If our brains grew enormously to say, the size of our solar system, and featured speed-of-light signaling, the same number of message crossings would require more than the entire current age of the universe, leaving no time for evolution to work its course.
Maybe our brain size, like Baby Bear’s porridge, is just right: bigger than a chimp but small enough to efficiently cohere. 
It may be that human brains specifically and living organisms generally must occupy a particular niche in the scale of physics.  Allison Eck puts the general point in “How Do You Say “Life” in Physics?
The arrow of time points in the direction of disorder. The arrow of life, however, points the opposite way. From a simple, dull seed grows an intricately structured flower, and from the lifeless Earth, forests and jungles. How is it that the rules governing those atoms we call “life” could be so drastically different from those that govern the rest of the atoms in the universe?

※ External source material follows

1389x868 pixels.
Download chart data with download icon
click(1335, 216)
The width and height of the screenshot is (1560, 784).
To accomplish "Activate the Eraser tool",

In 1944, physicist Erwin Schrödinger tackled this question in a little book called What is Life?. He recognized that living organisms, unlike a gas in a box, are open systems. That is, they admit the transfer of energy between themselves and a larger environment. Even as life maintains its internal order, its loss of heat to the environment allows the universe to experience an overall increase in entropy (or disorder) in accordance with the second law.
I was insufficiently amazed by Erwin Schrödinger’s book when first I read it many years ago. 
Schrödinger pointed to a second mystery. The mechanism that gives rise to the arrow of time, he said, cannot be the same mechanism that gives rise to the arrow of life. Time’s arrow arises from the statistics of large numbers—when you have enough atoms milling about, there are simply so many more disordered configurations than ordered ones that the chance of their stumbling into a more ordered state is nil. But when it comes to life, order and irreversibility must reign even at the microscopic scale, with far fewer atoms in play. At this scale, atoms don’t come in large enough numbers for their statistics to yield regularities like the second law. A nucleotide—the building block of RNA and DNA, the basic components of life—is, for example, made of just 30 atoms. And yet, Schrödinger noted, genetic codes hold up impossibly well, sometimes over millions of generations, “with a durability or permanence that borders upon the miraculous.”
Living organisms are dependent upon physical processes that are small enough that they are not subject to the laws of averages.  This sequestering from larger physical processes is the first sequestering.  Before life could begin, there had to be a small space for it to begin.  Once it does begin, it sequesters itself in successively more effective ways.

But what can account for the “arrow of life”, that is, the direction of organic processes towards greater order (less entropy)?  Well, I guess I’ll blog on that tomorrow.